**Objective A**
Answer these from the patent text:
(i) What share of total travel costs does the cost of travel represent?
(ii) Up to what percentage of the total fare cost can dynamic options equal?
(iii) Which trade names are given for direct booking?
**Objective B**
Please quote the patent text from "FIELD OF THE" up to and including "travel at the point of purchase.".

**Extracted text**
C704S008000, C706S025000, C706S058000

Reexamination Certificate

active

06477520

ABSTRACT:

FIELD OF THE INVENTION
The present invention is generally related to travel purchasing, and more particularly to an adaptive, dynamic travel purchasing optimization system for calculating and providing a process for reducing the total cost of business travel at the point of purchase.
BACKGROUND OF THE INVENTION
Corporate travel management is a complicated task and the corporate travel industry currently uses a variety of travel software packages to implement travel purchasing. Current software packages aimed at the corporate travel industry, such as direct booking (under the trade names Sabre BTS, Internet Travel Network, etc.) and expense report processing systems, focus on increasing the efficiency of overhead costs and administrative processes. However, they have not addressed the major cost associated with the travel process—the cost of the actual travel. The cost of travel represents over 95% of total travel costs.
Unfortunately, corporations are unable to control travel costs because they do not have an effective way to analyze the options available to them at the point of purchase. In the corporate travel environment, agents and travelers have only static pre-set policies to guide them in a very dynamic marketplace. Currently, the major factor used by corporations to differentiate travel choices is price. However, corporations are unable to calculate the true price associated with each travel event due to the inaccuracy of fare cost calculation and the incomplete analyses of costs associated with an individual trip.
Inaccuracy of fare cost calculation stems from current systems that fail to calculate and display all of the dynamic options associated with each trip event. Corporations are unable to control travel costs, because they do not have an effective way to analyze the multitude of options available to them at the point of purchase. In the corporate travel environment, agents and travelers have only static pre-set policies to guide them in a very dynamic marketplace.
Currently, the major criterion used by corporations to differentiate travel choices is price or the “cheapest fare.” Unfortunately, corporations are unable to calculate the true price associated with each travel event, due to static viewing of dynamic options that can equal as much as 15 percent of the total fare cost. Dynamic options include fare discounts and negotiated pricing, among others. Thus, statically viewing the travel market leads to the selection of trips which may have one desirable element, such as, cheapest fare, but are actually significantly costlier than necessary due to other dynamic factors.

**Dataset**
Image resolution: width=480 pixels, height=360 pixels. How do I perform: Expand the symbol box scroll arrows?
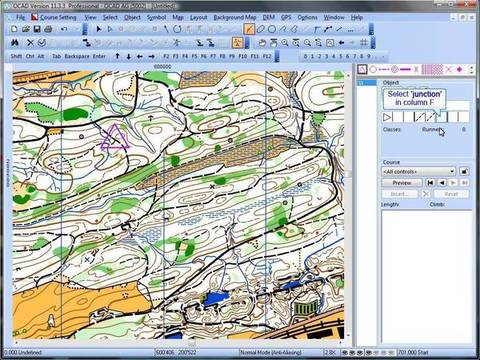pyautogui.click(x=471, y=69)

---

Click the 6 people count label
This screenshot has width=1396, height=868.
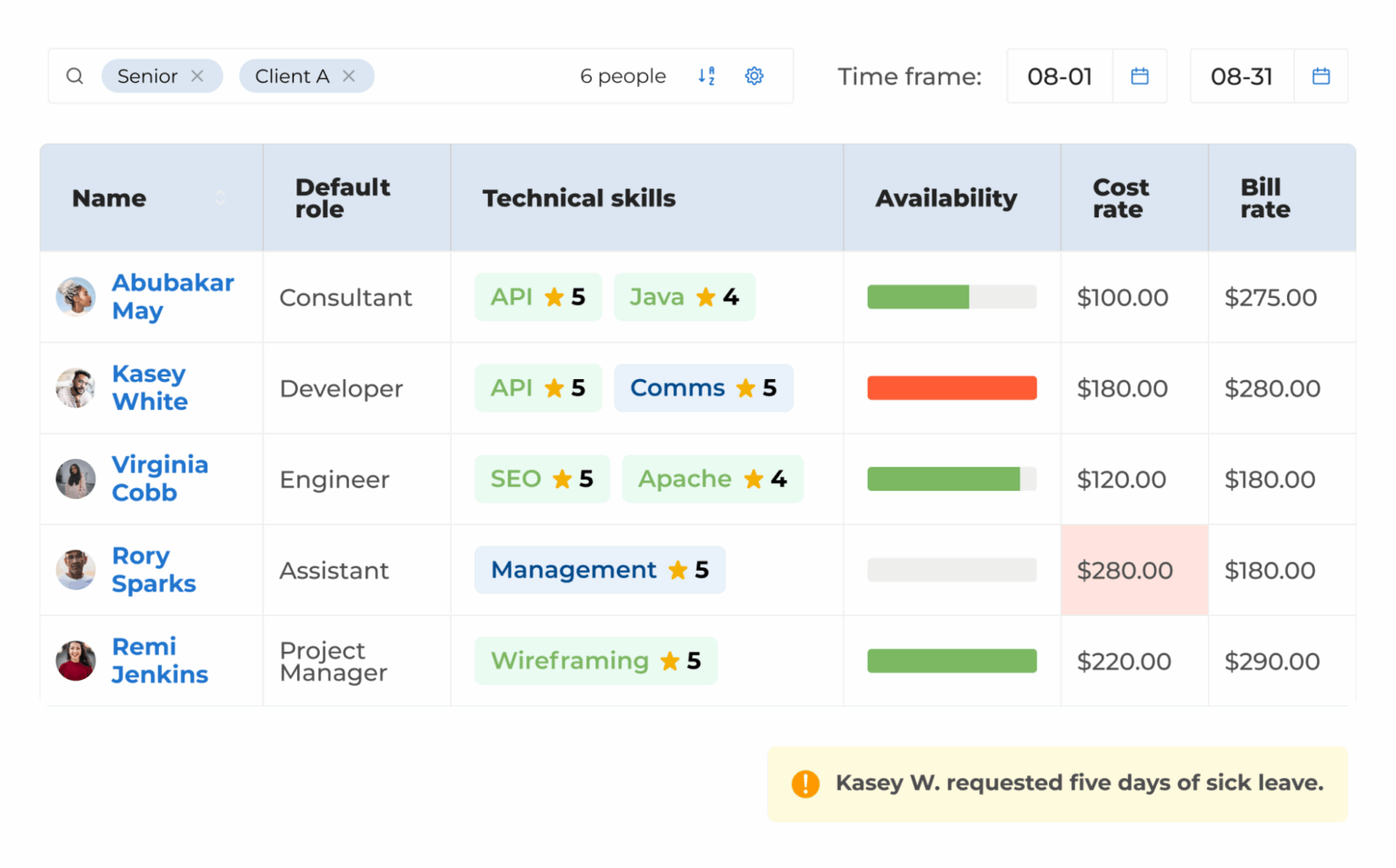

**Problem solution A**
(i) Over 95%.
(ii) As much as 15 percent.
(iii) Sabre BTS and Internet Travel Network.

**Problem solution B**
FIELD OF THE INVENTION
The present invention is generally related to travel purchasing, and more particularly to an adaptive, dynamic travel purchasing optimization system for calculating and providing a process for reducing the total cost of business travel at the point of purchase.